Maybe there are some super great private projects but I expect those amazing capabilities would still be evident in the stuff that is put out.

Note, there’s some good stuff out of NIST and NASA (check out open.nasa.gov) but I don’t see things being handed off to Apache and stuff.

3 comments

Using open source to judge quality seems wild. Maybe people just have no interest in maintaining an open source project. Looking from the outside at some of the stuff people put up with, it doesn't look worth it at all. I'll just work privately
This is a good point, but it’s all I can see. It’s not like there are famous NASA and NIST closed source software projects.

It’s hard to judge “great programmers” so I think the best is to proxy using whatever factors you have access to.

I guess it could also be books written and presentations given. Or contributions to other projects using nasa and nist addresses.

Point being, I don’t think there’s any evidence to think that nasa and nist have great progs.
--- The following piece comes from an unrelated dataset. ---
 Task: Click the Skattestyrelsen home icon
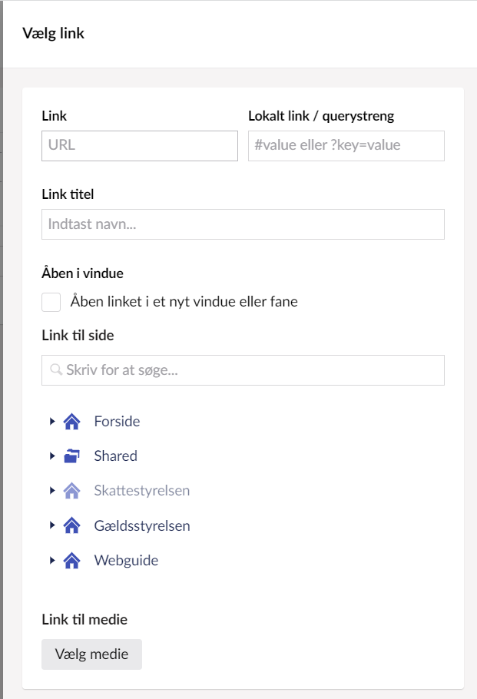pyautogui.click(x=71, y=491)

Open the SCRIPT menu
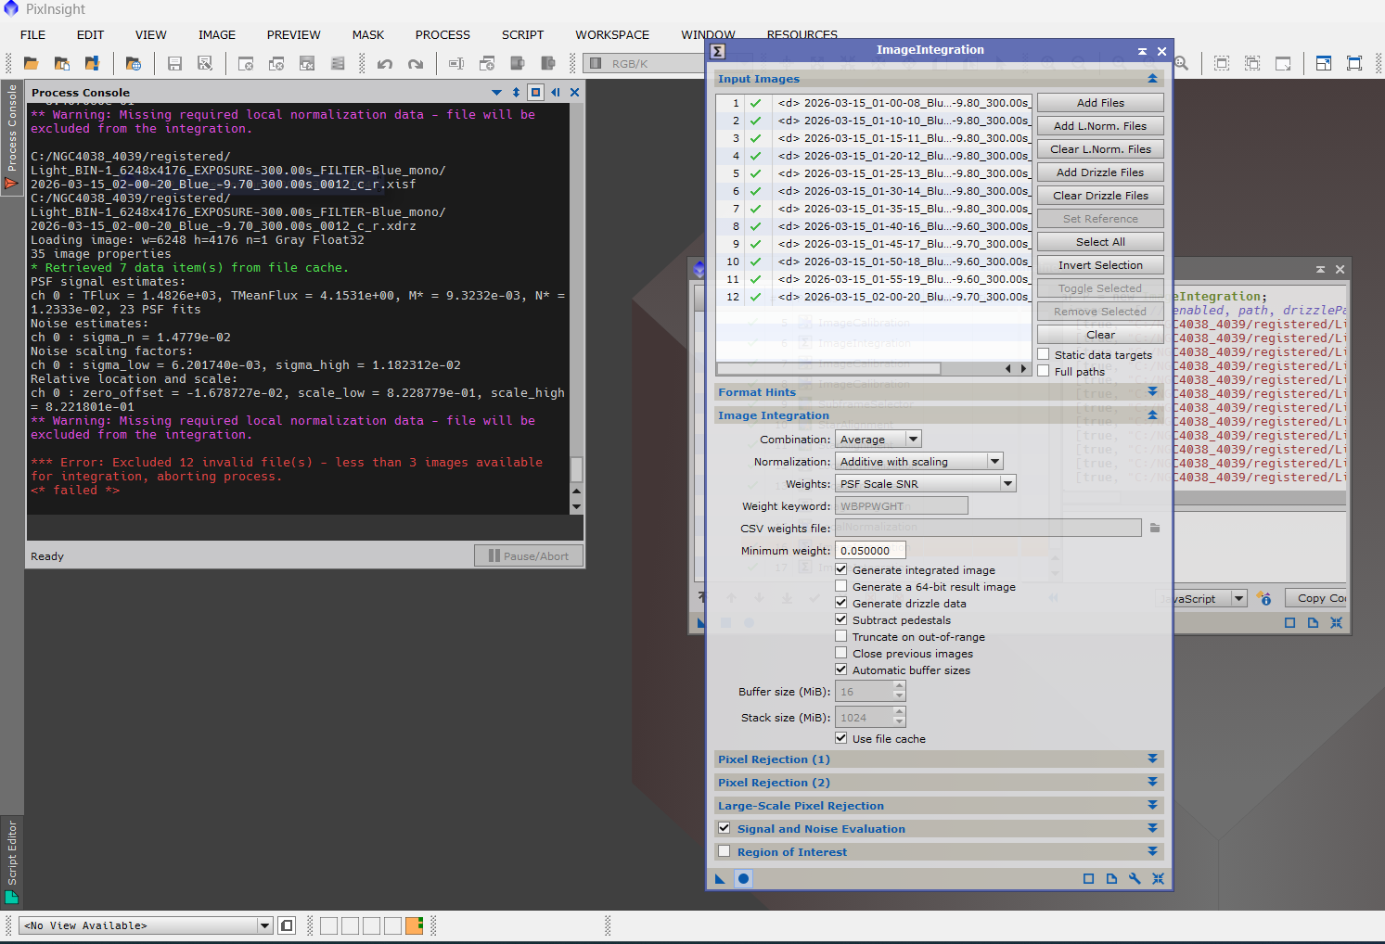point(522,35)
As the sole maintainer of a popular open source NASA project (and contributor to several others), I can say that my open source work reflects very poorly on my work overall. We have a real problem in that there is a drive to open source things, but there is no money at all to support open sourced work. As soon as the open sourced work is no longer something I use day to day, I have to either maintain it on my personal time or it gets abandoned.
NIST and other government institutes are not known for open source work mainly because most of their work is a combination of science and technology communication. They deal in publications, conferences, and reference datasets. In my industry, NIST and the NIH produce the most important R&D reference datasets in the world, and everyone else looks to them for guidance. With that said, the NIH also occasionally produces world class software too (NCBI BLAST, etc.) although they do have some issues with parts of their software engineering culture being a bit out of date.